-- PASSAGE GIVEN start --
- Born: August 17, 1964 (age 61) Montreal, Quebec, Canada
- Website: ianundercover.com

= Ian Halperin =

Canadian investigative journalist (born 1964)

Ian Halperin (born August 17, 1964) is a Canadian investigative journalist, writer and documentary filmmaker. His 2009 book, Unmasked: The Final Years of Michael Jackson was a #1 best-seller on the New York Times list on July 24, 2009. He is the author or coauthor of nine books including Celine Dion: Behind the Fairytale, Fire and Rain: The James Taylor Story and Hollywood Undercover. He coauthored Who Killed Kurt Cobain? and Love and Death: The Murder of Kurt Cobain with Max Wallace. Halperin has contributed to 60 Minutes II and was a regular correspondent for Court TV.
-- PASSAGE GIVEN end --
-- GIVEN MATERIAL start --
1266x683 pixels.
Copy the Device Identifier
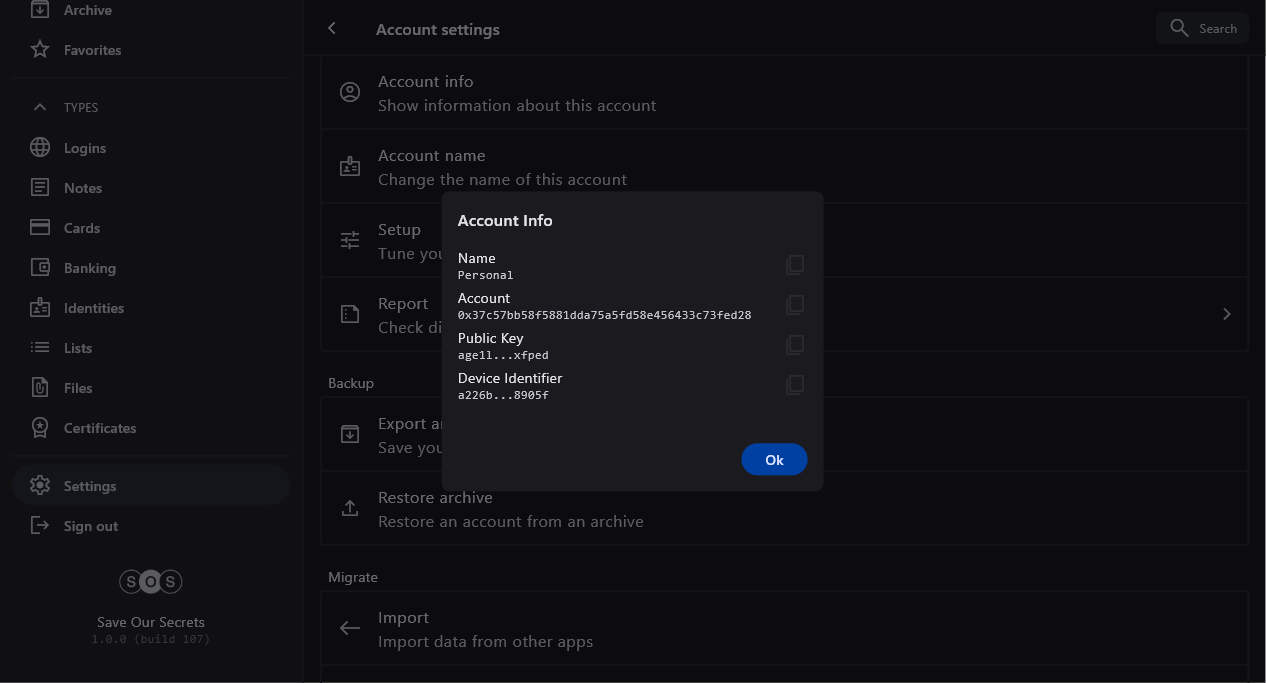tap(795, 385)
-- GIVEN MATERIAL end --
_TASKS TO PERFORM_
(1) Reproduce the Ian Halperin profile from the words "Canadian investigative journalist (born" through "for Court TV.", substituting "reporter" for "journalist".
(2) According to the Ian Halperin profile, which of his books was a #1 best-seller on the New York Times list on July 24, 2009?

_EXERCISE RESULTS_
(1)
Canadian investigative reporter (born 1964)

Ian Halperin (born August 17, 1964) is a Canadian investigative reporter, writer and documentary filmmaker. His 2009 book, Unmasked: The Final Years of Michael Jackson was a #1 best-seller on the New York Times list on July 24, 2009. He is the author or coauthor of nine books including Celine Dion: Behind the Fairytale, Fire and Rain: The James Taylor Story and Hollywood Undercover. He coauthored Who Killed Kurt Cobain? and Love and Death: The Murder of Kurt Cobain with Max Wallace. Halperin has contributed to 60 Minutes II and was a regular correspondent for Court TV.

(2) Unmasked: The Final Years of Michael Jackson